As part of his plan to woo me, he gifted me a tattered and yellowing paperback he'd picked up from a local thrift store insisting it was proof he was psychic. He wanted me to read it, convinced it would change my life the way it had changed his.
A handful of chapters into this memoir, I realized: That guy could have been Val Kilmer. He wasn't, of course. But had he been Val, had I met Val Kilmer for any ridiculously random reason at any point in my life that memory would have been the first one unlocked for me—a visceral and amusing reminder of how thoroughly convinced of their own bullshit some people are and always will be.
Kilmer the actor? Oh, I've always been a fan. [Even as I will forever maintain that all actors are more than slightly unhinged, by design.]
Do I think anyone else could have played Doc Holliday as brilliantly as he did? Absolutely not.
Would Top Gun have become such an iconic hit without him as Ice playing the perfect foil to Cruise's Maverick? Doubtful.
Will The Saint remain one of my all-time favorite movies, largely because he's so masterfully talented [and really quite funny] in it? Yes. I will love that movie forever.
I'll even admit to scrawling "I heart Val Kilmer" on a napkin when I was in elementary school, tucking it safely in one of my first diaries. Decades later, I still have it, and the memory of one of my earliest crushes still makes me smile.
The trouble with someone like Val Kilmer writing a memoir, though, is that no one in his life has seemingly ever told him he's even slightly full of shit, or misogynistic, or maybe should go easy on culturally [mis]appropriating histories to which he can lay no claim [though of course he does because privileged white dudes gonna be privileged white dudes].
Letting Val be Val aside, the trouble with someone like Val Kilmer writing a memoir is that, at a certain point, everyone helping him bring the book into the world gave up on editing it or making it flow, feel, and read even remotely like a cohesive narrative.
So instead of an interesting memoir it reads like a descent into literal and metaphorical madness—doubling as a poignant record of Val's prolific and bizarre dating history, because: why not, right?

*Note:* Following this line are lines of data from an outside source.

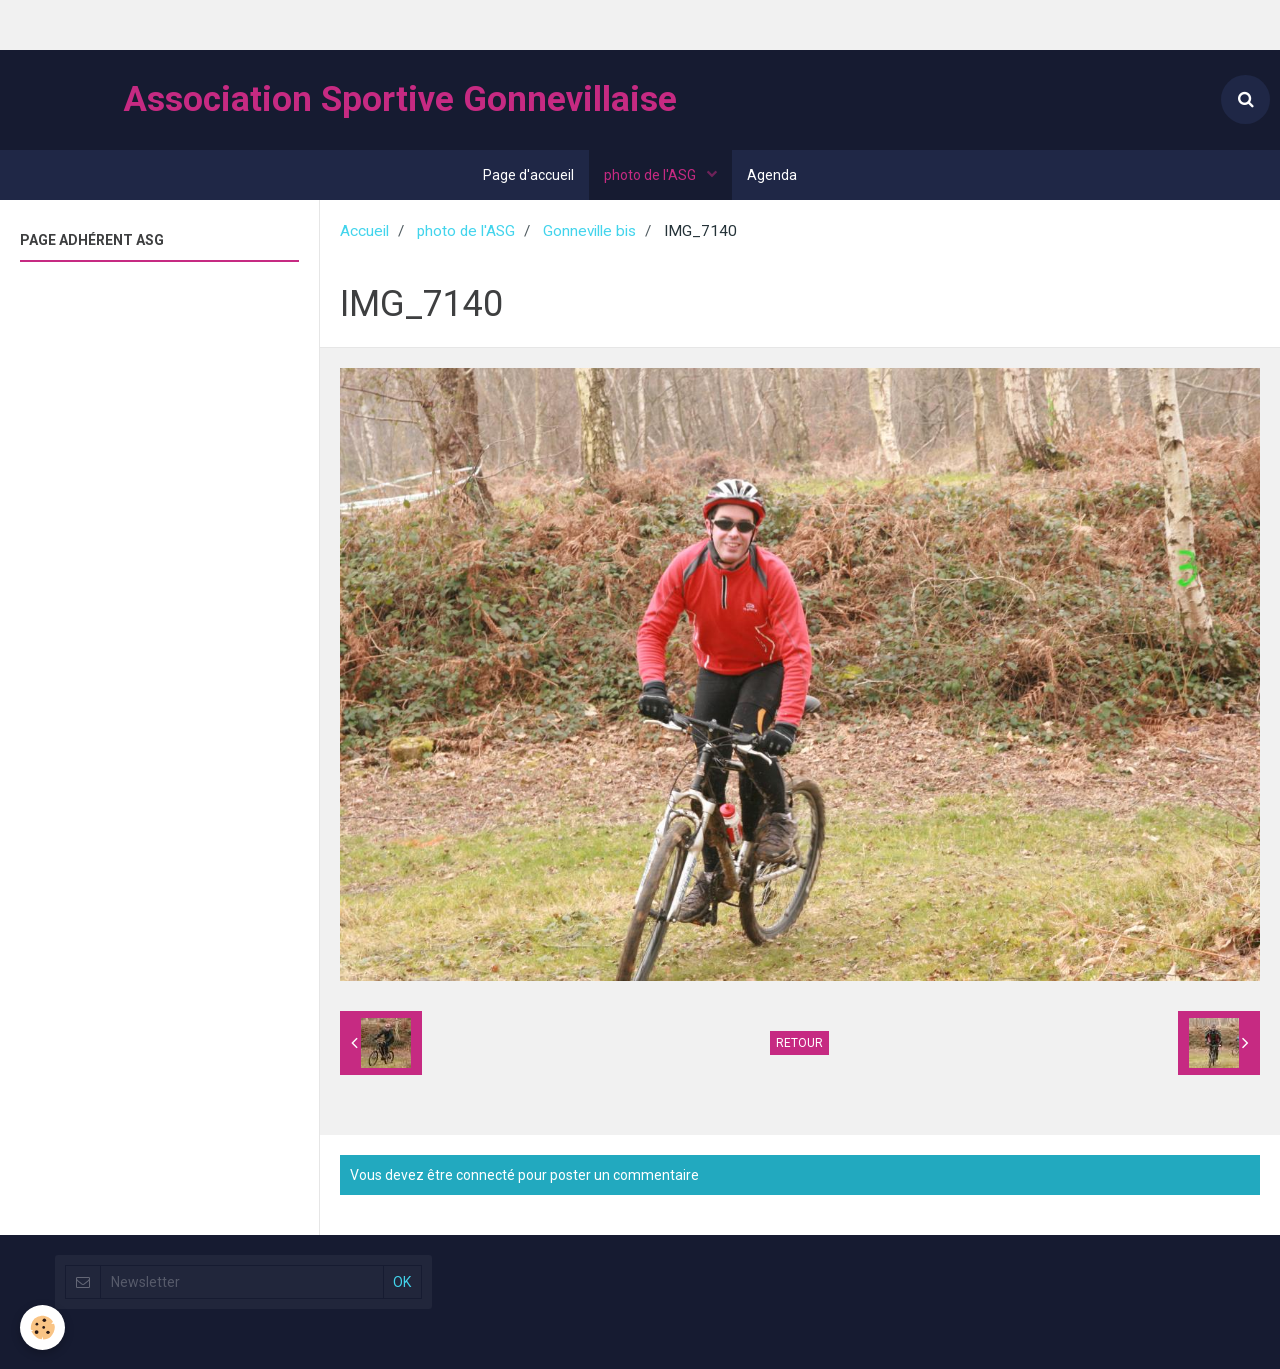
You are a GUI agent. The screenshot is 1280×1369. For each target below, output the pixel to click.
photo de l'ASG (651, 175)
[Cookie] (42, 1327)
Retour (799, 1043)
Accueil (364, 231)
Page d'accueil (528, 175)
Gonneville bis (589, 231)
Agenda (772, 175)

The number of women who were and are literal angels in his life? Well, I lost count there were so many. [Kilmer would have killed in the early days of LiveJournal.]

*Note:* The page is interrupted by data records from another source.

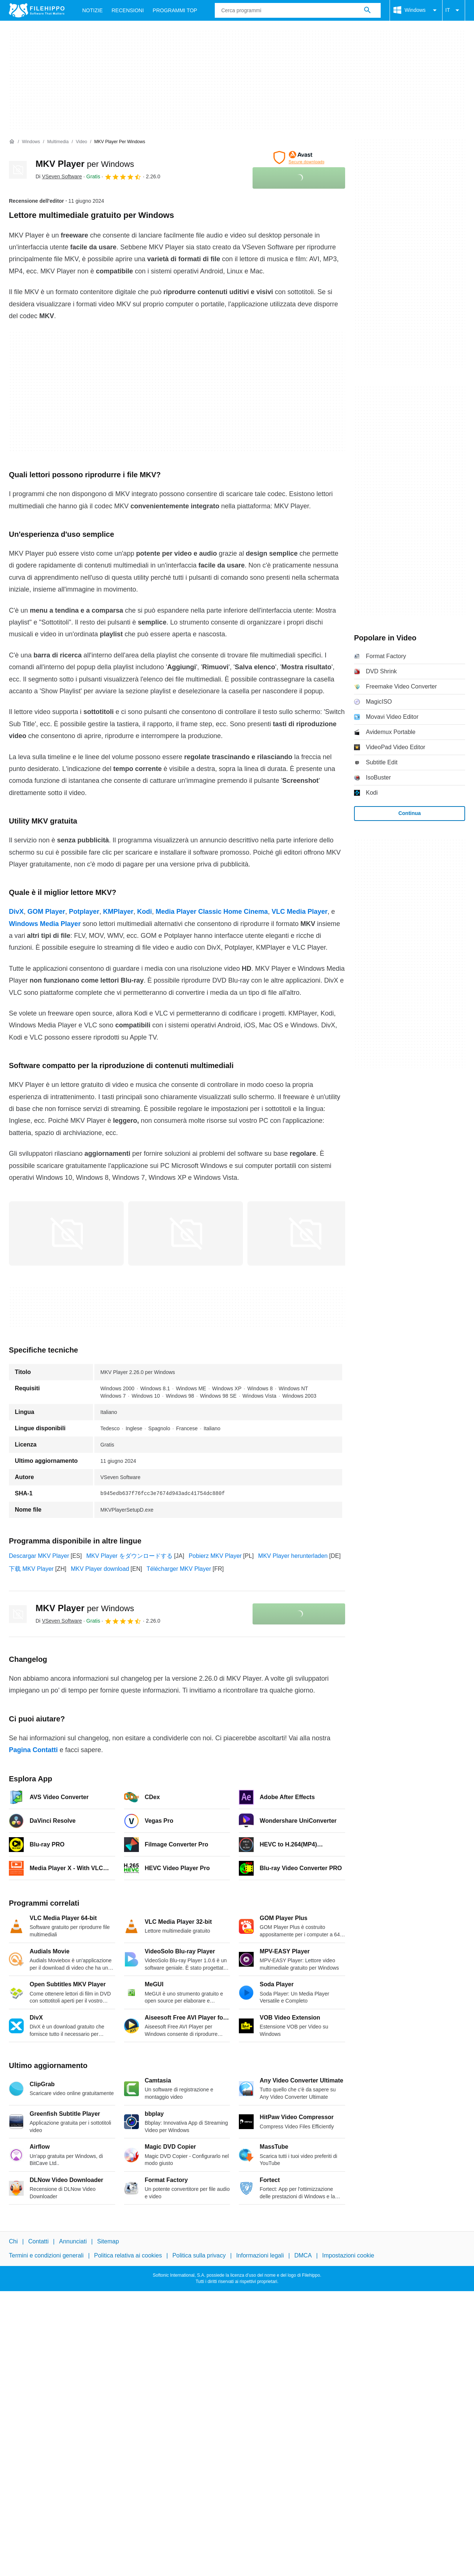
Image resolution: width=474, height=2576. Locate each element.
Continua (409, 813)
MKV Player (85, 164)
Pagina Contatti (33, 1750)
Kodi (144, 911)
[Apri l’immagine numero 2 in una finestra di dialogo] (304, 1233)
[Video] (81, 142)
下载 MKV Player (31, 1569)
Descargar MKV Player (39, 1556)
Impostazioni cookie (348, 2255)
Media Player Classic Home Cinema (212, 911)
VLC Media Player (299, 911)
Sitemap (108, 2241)
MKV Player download (100, 1569)
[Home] (12, 141)
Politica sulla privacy (199, 2255)
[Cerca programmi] (367, 10)
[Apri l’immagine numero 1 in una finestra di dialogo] (185, 1233)
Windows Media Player (45, 923)
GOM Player (46, 911)
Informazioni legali (260, 2255)
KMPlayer (118, 911)
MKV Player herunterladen (293, 1556)
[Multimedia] (58, 142)
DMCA (303, 2255)
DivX (16, 911)
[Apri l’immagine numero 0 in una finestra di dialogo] (66, 1233)
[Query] (297, 10)
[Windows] (31, 142)
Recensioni (127, 10)
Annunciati (73, 2241)
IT (453, 10)
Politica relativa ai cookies (128, 2255)
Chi (13, 2241)
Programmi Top (175, 10)
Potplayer (84, 911)
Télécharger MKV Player (179, 1569)
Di (59, 176)
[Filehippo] (36, 10)
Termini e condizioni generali (46, 2255)
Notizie (92, 10)
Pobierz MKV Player (214, 1556)
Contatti (38, 2241)
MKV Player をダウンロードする (129, 1556)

And then there was the paragraph where he said he'd never found his [then] wife more beautiful than when she was giving birth because "A woman being all that she can be? That's it for me, man."

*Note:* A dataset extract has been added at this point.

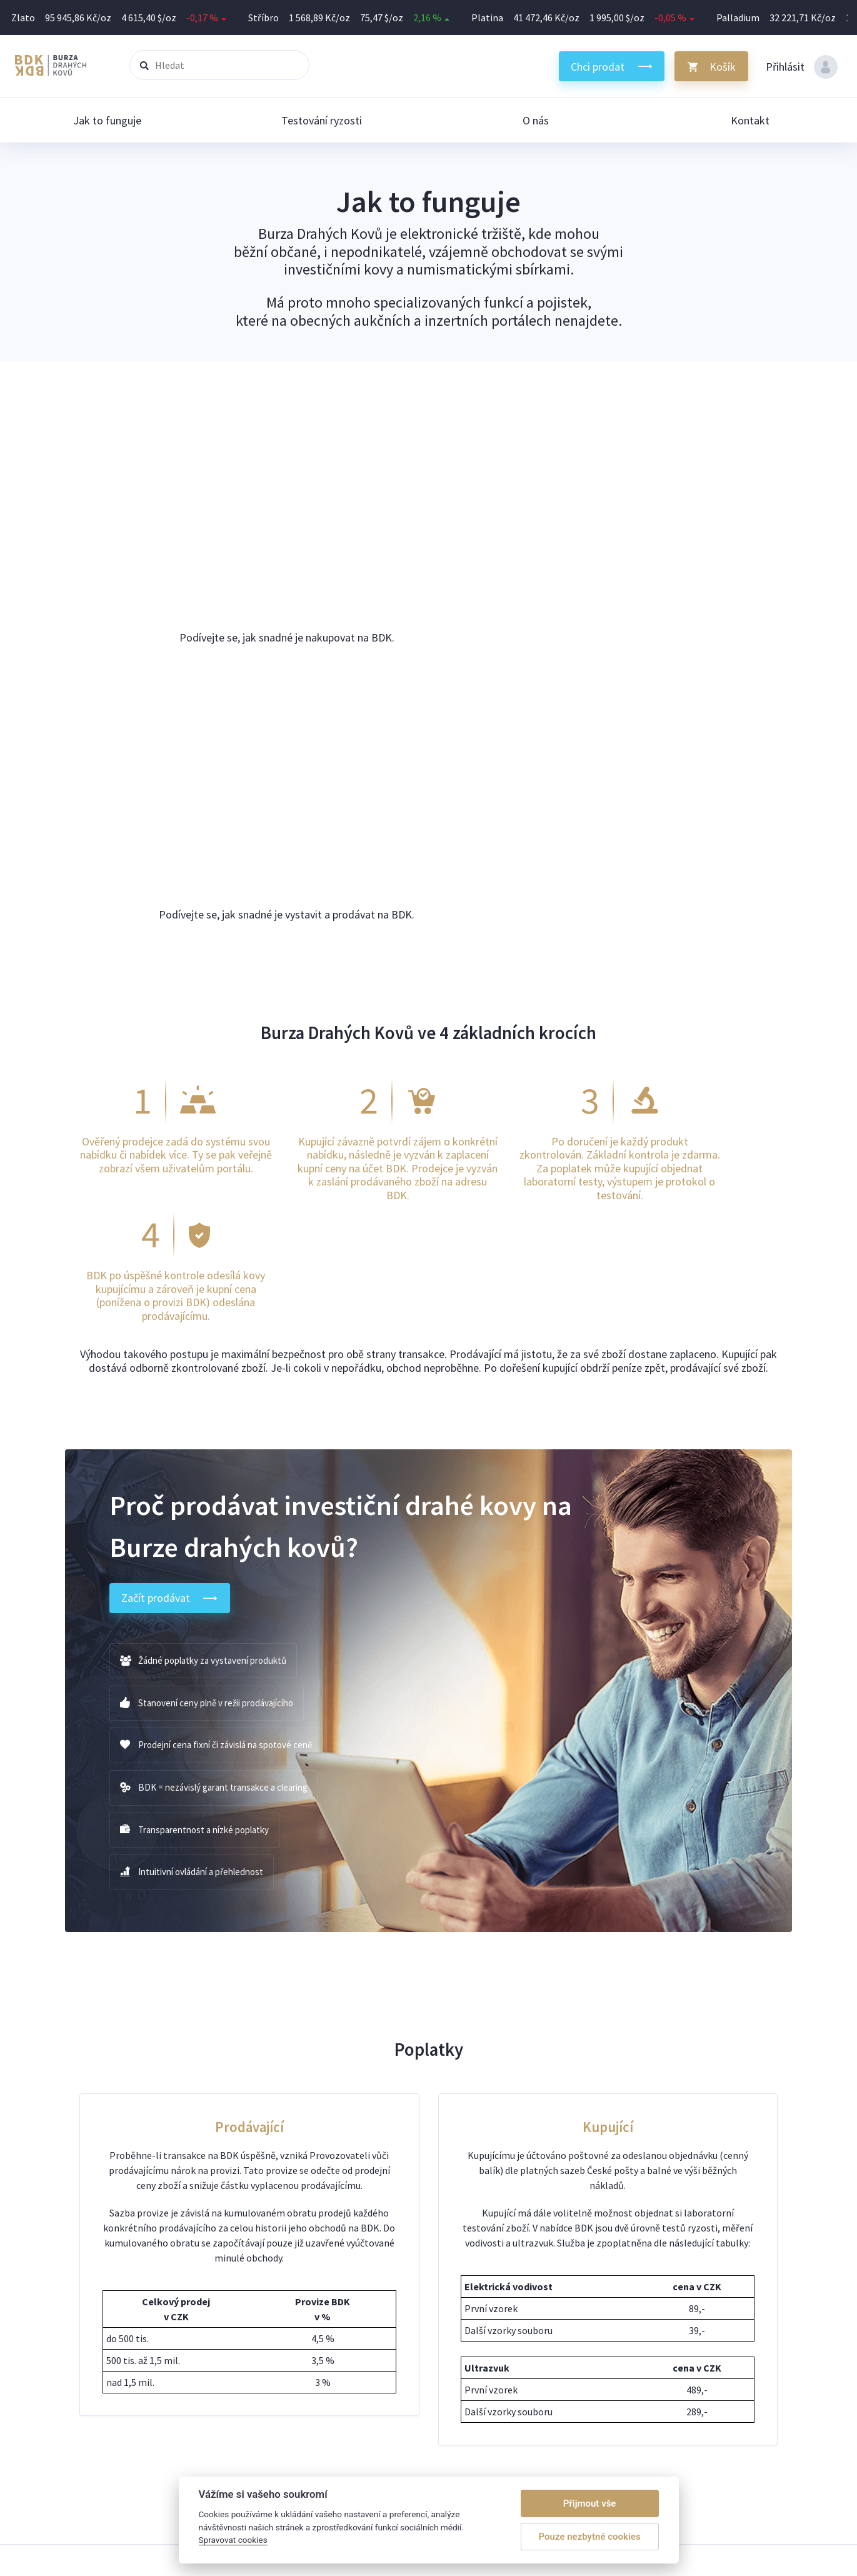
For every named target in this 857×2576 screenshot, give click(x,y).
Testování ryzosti (321, 120)
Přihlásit (802, 67)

I likely would have tossed the book into a fire as kindling at that point had there been a fire nearby, and had I not been so invested in what nonsense was going to come out of his mouth and onto the page next.
[Five stars for sheer pomp and circumstance minus three stars for utter vanity and so many sentences and paragraphs that make absolutely no sense = Two stars for what is surely one of the best titled memoirs in history, and one of the most terribly written.]